Come of Age
Prime aged meat. Three words that make most of us salivate. But what does the phrase mean, exactly? Let's break it down.
by Penny Pollack & Jeff Ruby
PRIME A prime grade, the United States Department of Agriculture's highest classification, has abundant marbling (white speckled fat within the beef's muscle), whose presence is no accident. "It has a lot to do with the genetics of the animals themselves," says Walter Sommers, president of the West Loop-based Ruprecht Company, a 148-year-old meat processor that distributes to many of Chicago's top steak houses. "It also has a lot to do with the age and feed of the animal and the climate the animal is raised in." Of lesser importance, but also a factor, is how many hormones an animal may be given—hormones produce muscle mass, not fat.

**Provided records:**
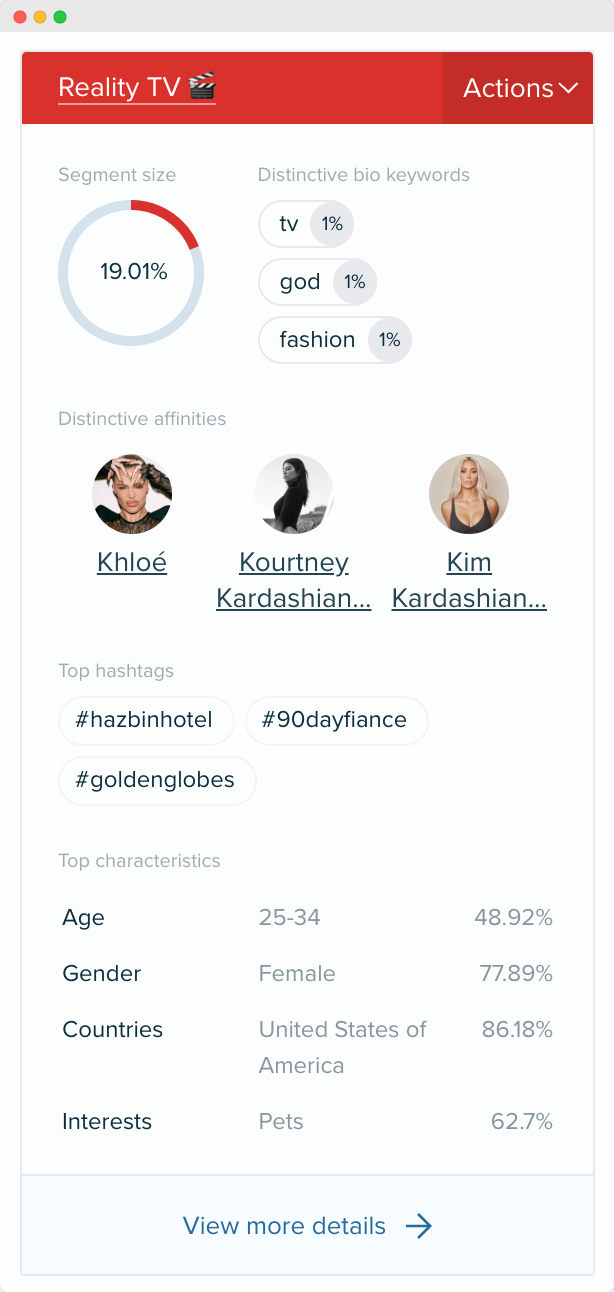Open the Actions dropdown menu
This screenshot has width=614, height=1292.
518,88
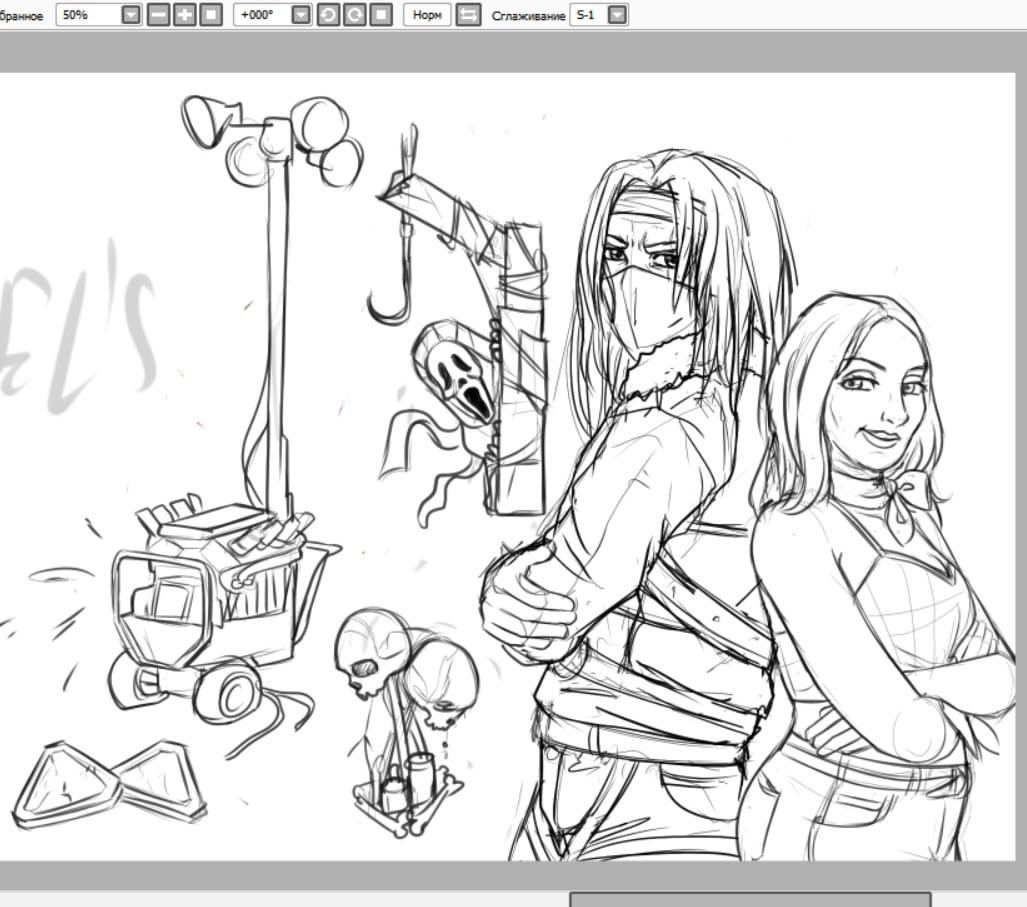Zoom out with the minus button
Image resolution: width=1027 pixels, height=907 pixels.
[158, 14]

...

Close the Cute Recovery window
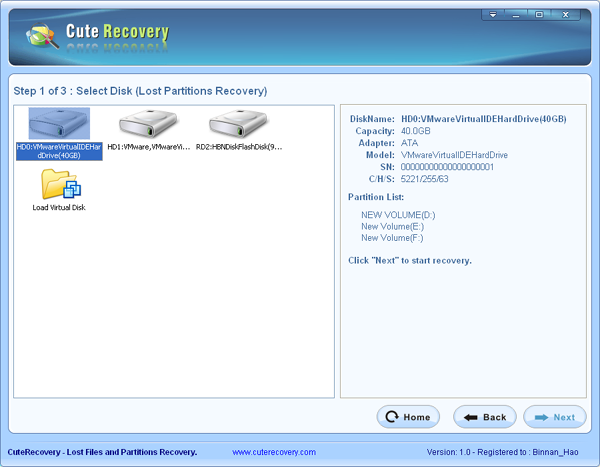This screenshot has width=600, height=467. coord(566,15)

**Problem 1:**
Decide whether each statement agrees with the article on prime aged meat above. Answer yes or no for each and quote the words of the article that decide it.
(a) Prime is the highest classification of the United States Department of Agriculture.
(b) Hormones given to an animal produce fat rather than muscle mass.
(c) The Ruprecht Company is based in the West Loop.
**Problem 2:**
Answer these questions using the article on prime aged meat above:
(a) Who wrote the article?
(b) How old is the Ruprecht Company?
(c) What is marbling?

**Response area 1:**
(a) Yes: "the United States Department of Agriculture's highest classification"
(b) No: "hormones produce muscle mass, not fat"
(c) Yes: "the West Loop-based Ruprecht Company"

**Response area 2:**
(a) Penny Pollack & Jeff Ruby
(b) 148 years old
(c) White speckled fat within the beef's muscle